The maroon passport currently held by British citizens will revert back to its original dark blue colour as Britain prepares to leave the European Union, the Home Office has confirmed.
The classic dark blue design, which was replaced by burgundy-coloured passports in 1988 to comply with EU policy of a single European passport, could be re-introduced as soon as 2019, with a range of contractors currently bidding for its production.
In 2007, the European Union sought to further dilute the passport’s individuality by insisting that the words “Her Britannic Majesty,” were removed from the first page.
Tory MP Andrew Rosindell, who is chairman of the Parliamentary Flags and Heraldry Committee said: “It’s a matter of identity. Having the pink European passports has been a source of humiliation. It merged us into one European identity, which isn’t what we are.”
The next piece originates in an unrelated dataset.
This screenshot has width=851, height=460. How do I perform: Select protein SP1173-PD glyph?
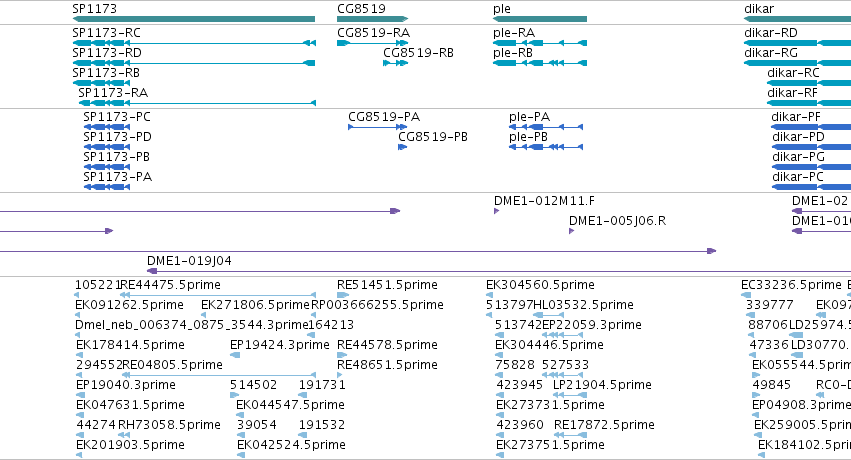point(107,147)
“The old dark blue design was a distinct, clear and bold statement of what it means to be British, which is just what our citizens need as they travel abroad after Brexit,” he continued.
The current contract with passport manufacturers De La Rue expires with the British government in 2019, with the Home Office now accepting proposals from companies to manage £490 million redesign project. Other priorities for the government’s new design will include incorporating new mechanisms to combat identity fraud.
Responding to the news, a Home Office spokesperson said: “We are launching the procurement process now to ensure there is sufficient time to produce and design UK passports from 2019 when the current contract ends.”
The issue of the British passport was one frequently mentioned by former UKIP leader Nigel Farage, who pointed out that as well as having the words ‘European Union’ on the front, it also guarantees British citizenship rights for all 500 million EU citizens.